Hunger has spread to more than 20 million Ethiopians facing conflicts in the north, drought in the south and a decrease in food support and nutritional from next month, warned this Thursday the World Food Program (WFP).
“The combination of conflict and drought has caused inflation to skyrocket,” the WFP said, detailing that as of April, Ethiopia’s food price index rose 43 percent compared to the same month last year.
Vegetable oil and grain prices, meanwhile, are up more than 89% and 37% year-on-year.
The effect of war
The UN agency indicated that 19 months of war have left over thirteen million people in the north in need of food assistancemainly in conflict-affected areas in the Afar, Amhara and Tigray regions.
In the past two months, since the government announced a humanitarian truce, food and humanitarian supplies have been able to reach the Tigray region, the WFP reported.
But while his staff on the ground has delivered more than 100,000 tons of food since April 1, enough to feed 5.9 million people for a month, fuel deliveries have not kept pace.
Less than half of the two million liters of fuel needed have entered the region in recent weeks.
WFP was finally able to meet the food needs of over 800,000 people in Tigray and has just completed its most recent deliveries of emergency food rations to 1.3 million people in Afar and Amhara.
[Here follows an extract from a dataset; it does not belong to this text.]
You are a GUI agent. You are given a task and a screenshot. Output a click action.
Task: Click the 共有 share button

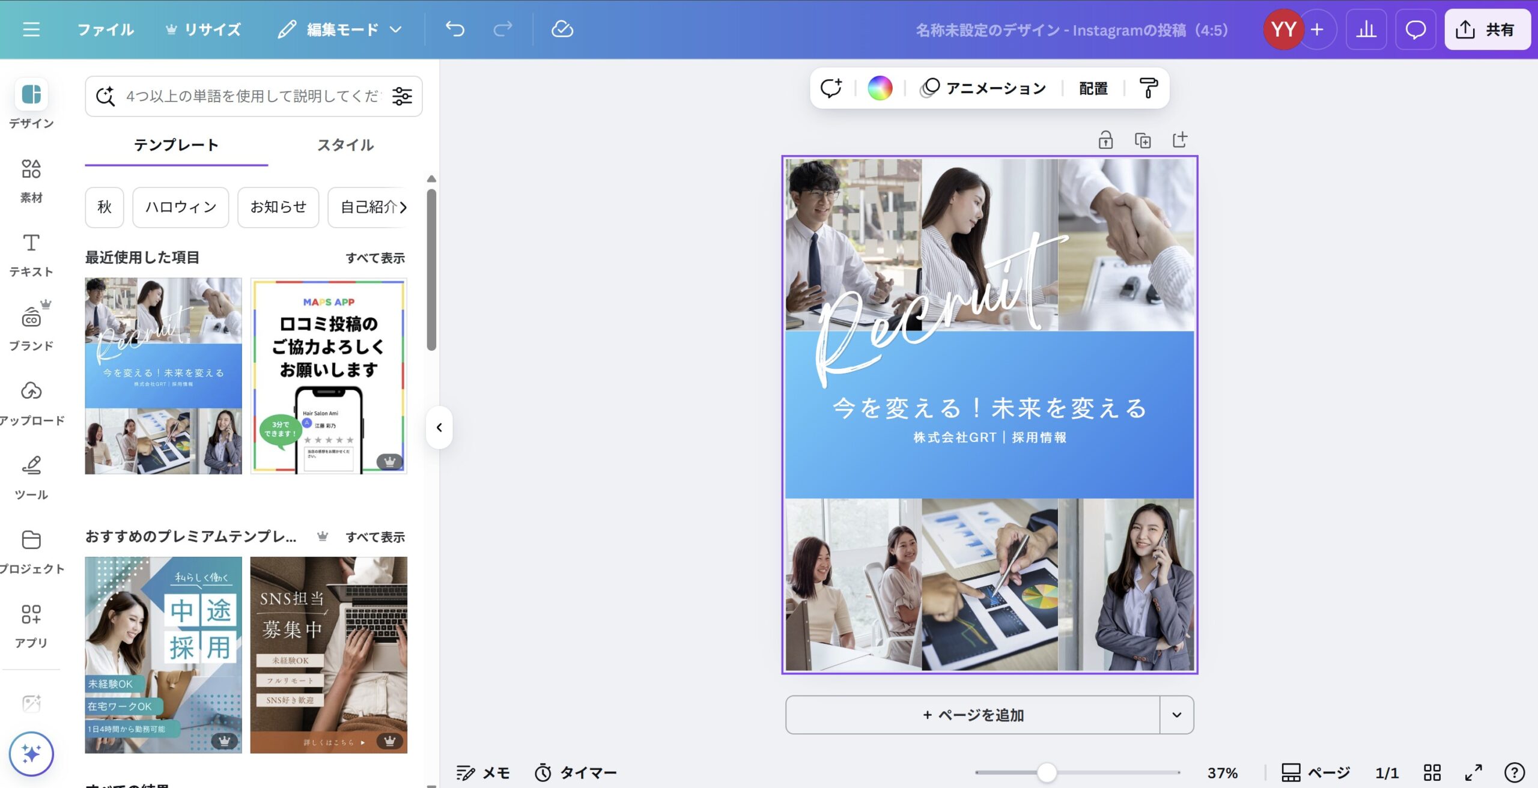1487,29
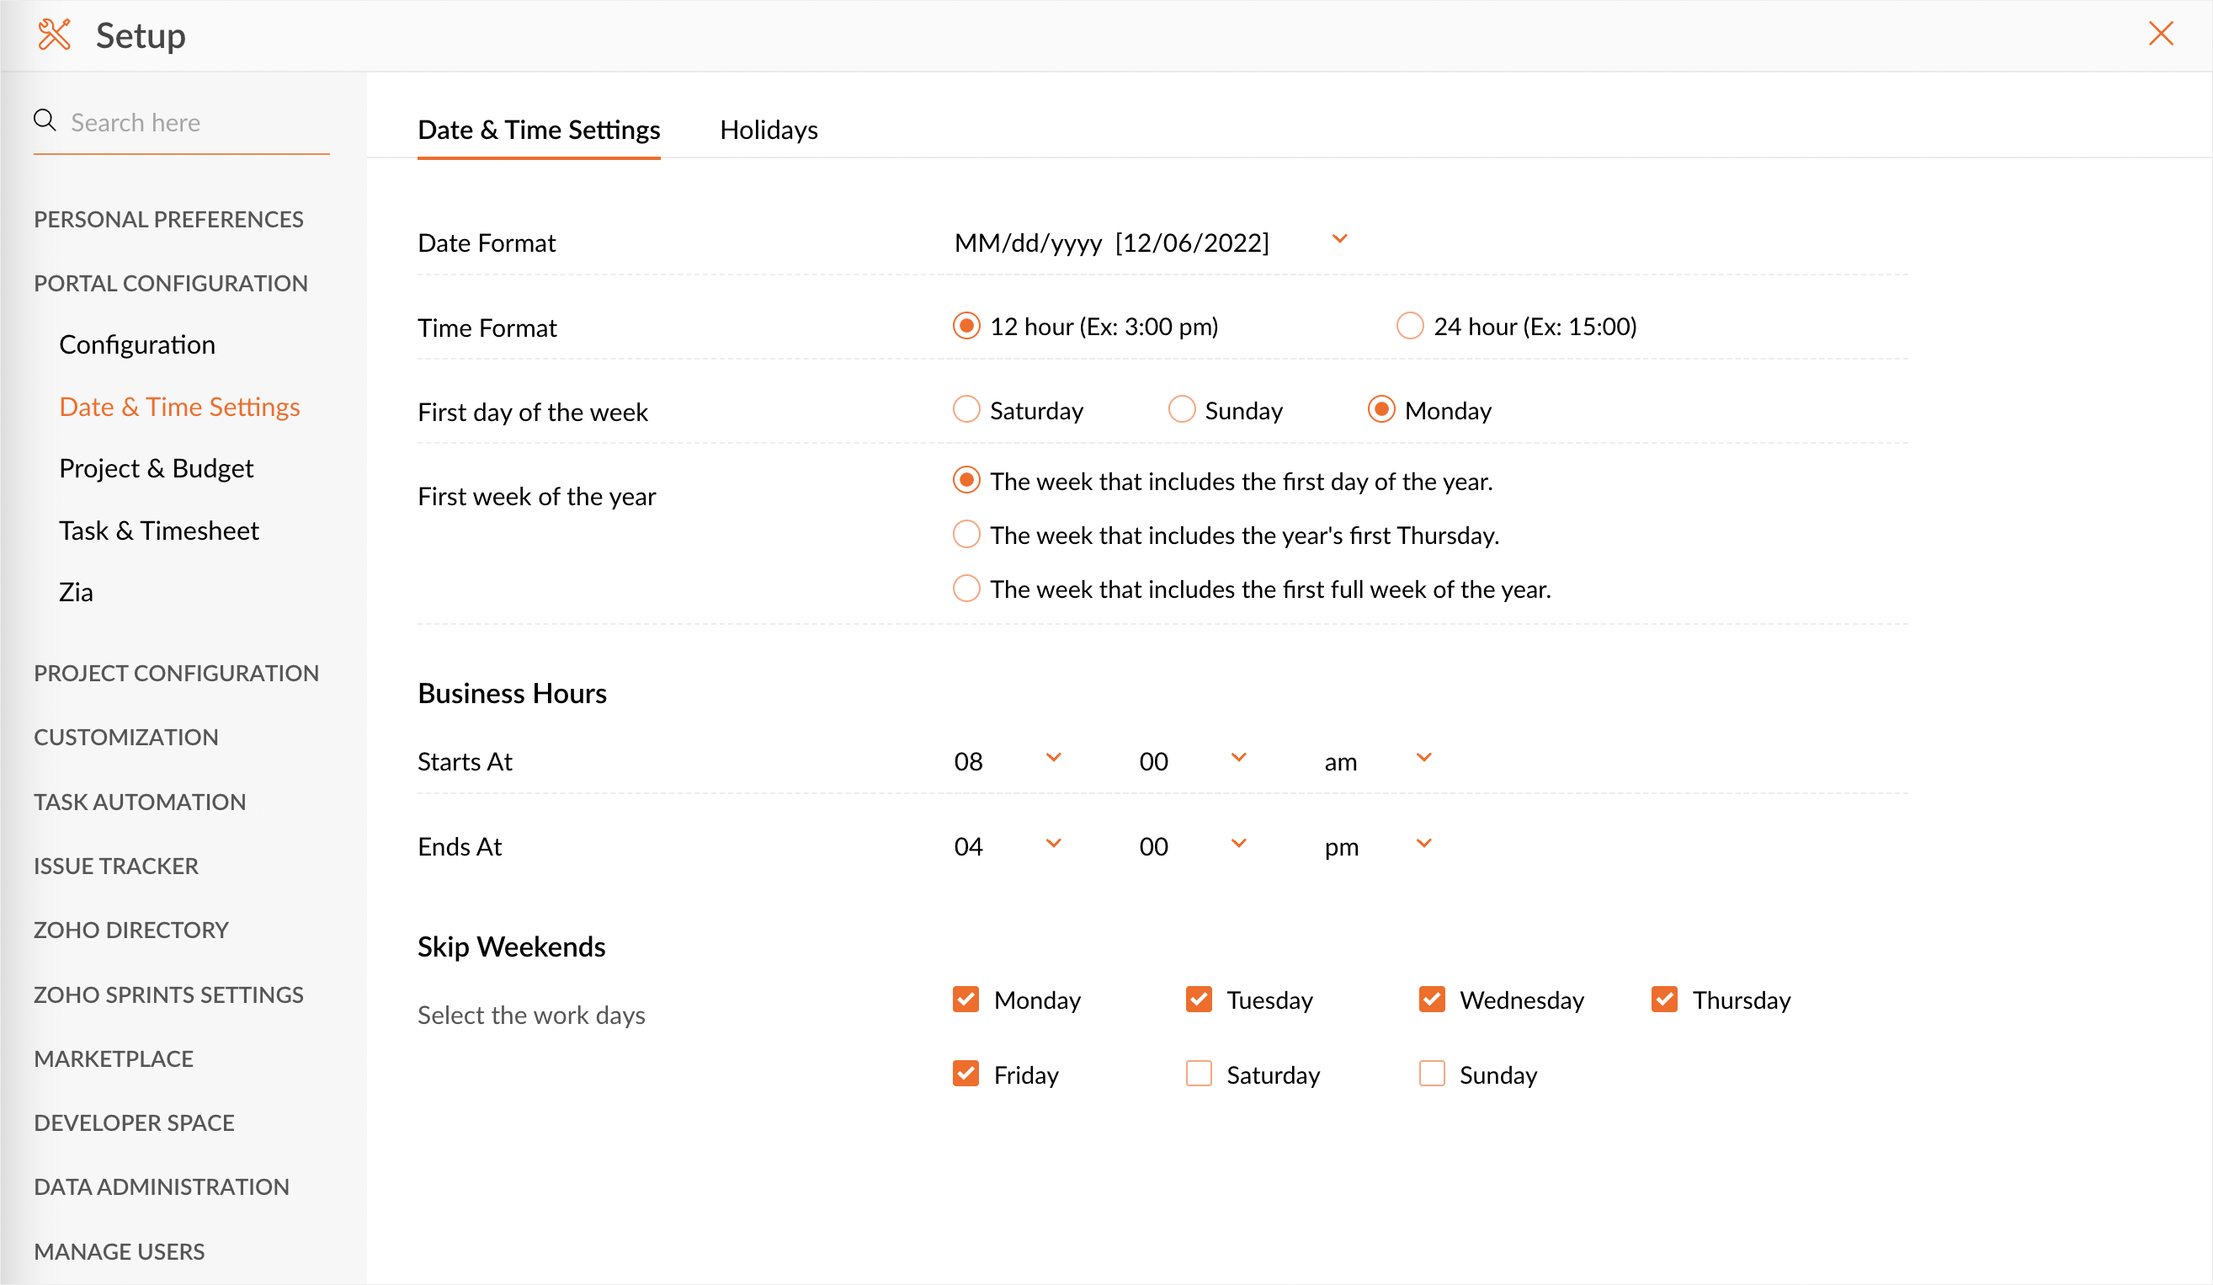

in Tigray, more than 20% of children under the age of five and half of pregnant and lactating women are malnourished, the agency stressed.
32% of families in one of the five administrative areas of the Afar region and 16% in Amhara reported that during the previous three months, malnutrition brought their children under the age of five to the health center.
people wake up hungry
In southern and southeastern Ethiopia, some 7.4 million people they wake up hungry every day as the country grapples with its fourth consecutive failed rainy season.
On the other hand, the WFP predicted that the domino effect of the war in Ukraine will exacerbate the crisis Ethiopian food security.
With more than three-quarters of the World Food Program’s and government’s wheat coming from Ukraine or Russia, the precarious situation there threatens to push its cost, as well as that of fertilizer, beyond the reach of millions of farmers. Ethiopians.
Financing urgency
In addition, severe funding shortfalls have led WFP to warn of a looming malnutrition crisis unless you receive urgent resources.
Funding to treat more than 1.4 million acutely malnourished women and children in northern Ethiopia is fast drying up and WFP has only been able to provide nutritional treatment to 40% of mothers and children affected in northern Ethiopia between January and April. That means 560,000 treatments of the 1.4 million planned.
Lack of resources has also forced rations to be cut for more than 700,000 refugees, who are now receive only half of their minimum nutritional needs.
WFP aims to reach more than 11 million of the most vulnerable people in the next six months, but to do so it urgently needs $470 million.